O laboratório é especializado na preservação de objectos, que o perito chama de espécimes, e que define como coisas que as pessoas querem salvar, por motivos sentimentais, mas têm de esquecer para poderem prosseguir com as suas vidas. Uma menina quer conservar cogumelos que cresceram nas cinzas da sua casa incendiada, uma mulher a música de uma partitura, um velho oriental o seu tabuleiro de mahjong. Esses objectos não são restituídos ao donos, mas estes podem visitá-los se o entenderem. O que torna o negócio ainda mais bizarro.

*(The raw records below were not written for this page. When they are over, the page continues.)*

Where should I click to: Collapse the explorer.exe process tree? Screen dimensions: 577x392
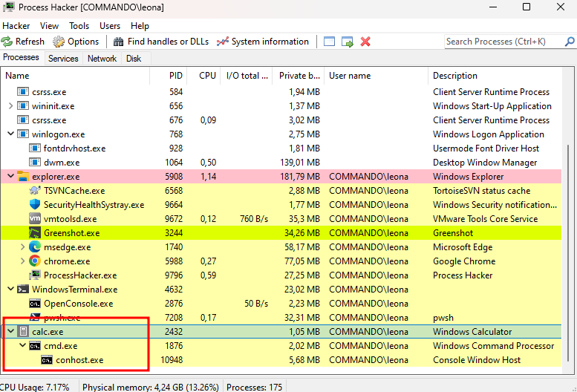[10, 177]
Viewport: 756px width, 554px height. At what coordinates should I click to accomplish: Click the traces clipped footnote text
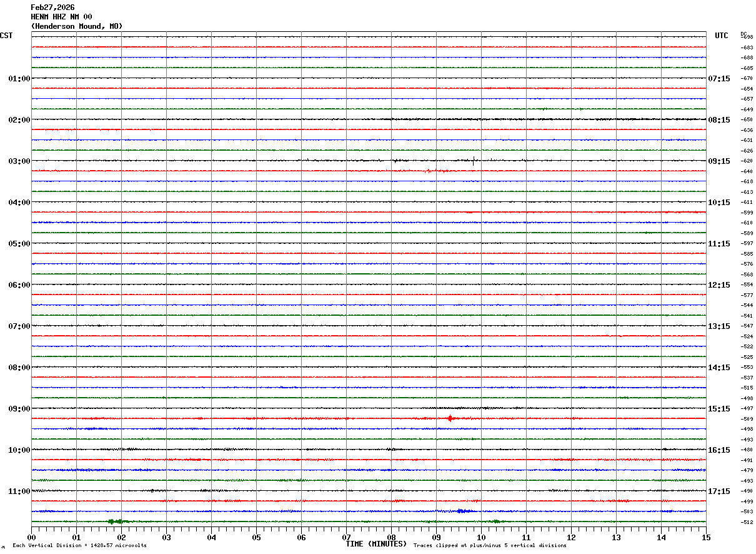point(490,546)
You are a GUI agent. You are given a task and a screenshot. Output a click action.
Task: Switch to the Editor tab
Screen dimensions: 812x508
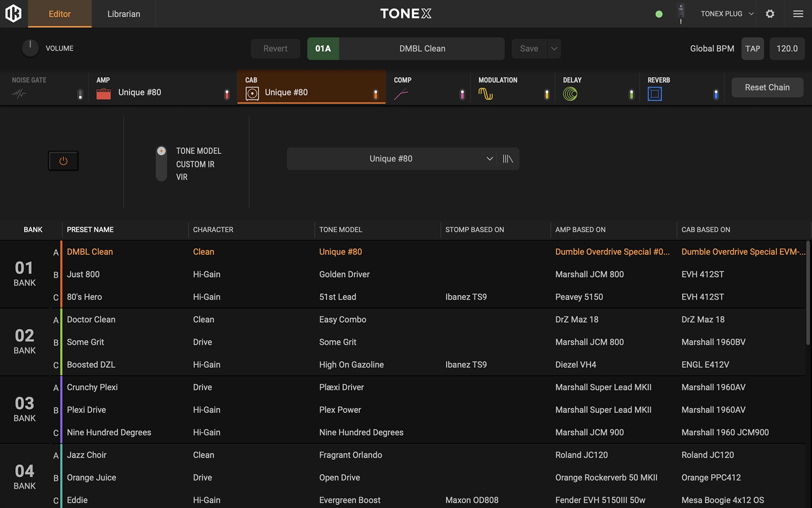point(60,14)
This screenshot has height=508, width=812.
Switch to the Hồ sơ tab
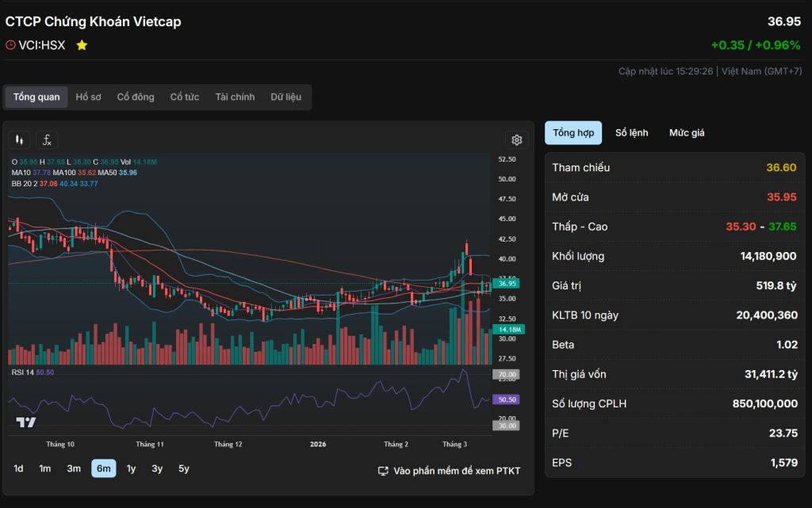tap(89, 97)
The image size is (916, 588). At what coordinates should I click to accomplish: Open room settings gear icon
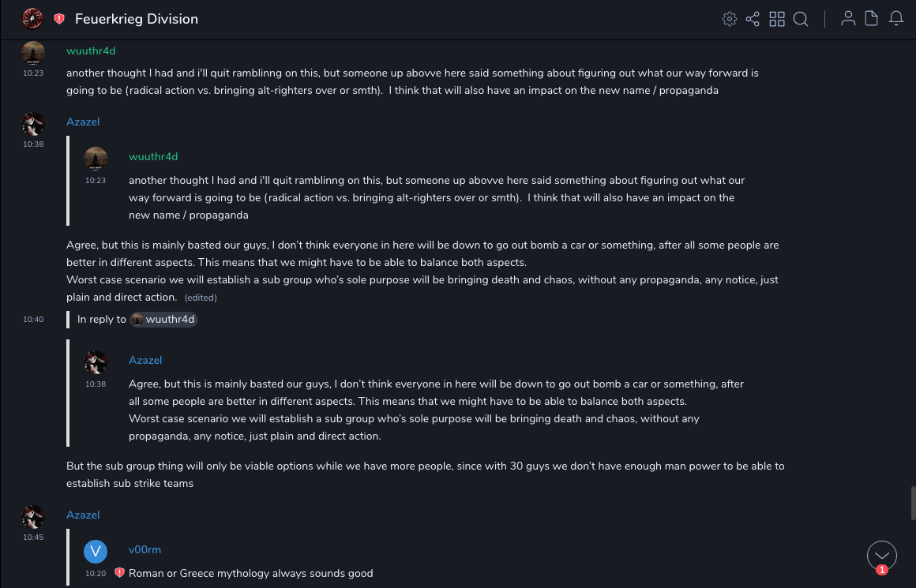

A história é vaga e surreal, diluindo-se em matéria para conjunturas, mas a realizadora não dá mais do que pistas errantes para conclusões nunca abordadas, se é que as ambicionou. Essa indeterminação, em última análise, falha o filme enquanto história, pois tantas pontas soltas assumem-se como um trabalho incompleto, apenas esboçado. Podia ter sido mais.
Neste quadro de mistério e coqueteria visual, as melodias de Beth Gibbons, rosto feminino da banda Portishead, são como uma chuva de brilhantes que consolida o todo de forma deliciosa, faltando apenas mencionar o impressionante tour de force de Olga Kurylenko, estreia da bela actriz de Hitman (2007) e Quantum of Solace (2008). É a expressividade do seu rosto que encanta o cinéfilo, com o lamento de que o seu corpo seja desamparado pela má gestão de Diane Bertrand, que não consegue invocar o erotismo para além da embaraçada exposição da modelo. O enigmático e hirto Marc Barbé, como o responsável pelo laboratório, podia ser sósia de Aidan Quinn.
Quanto ao enredo, na sua etérea digestão, presta-se ao inquisitivo da temática e à multi-interpretação do desfecho. Terá sido tudo um sonho? Afinal, Íris desmaia após perder um dedo na fábrica e o filme termina quando ela parece ter feito as pazes com esse trauma, descalçando os sapatos oferecidos pelo patrão e saindo para a luz, leia-se realidade. Mas, também pode concluir-se que ela é a recepcionista do quarto vago, que o patrão soltou para “arejar” e que no final volta para a prateleira. Duas conclusões antagónicas, com espaço para mais, ficando o catálogo aberto para quem vier a seguir.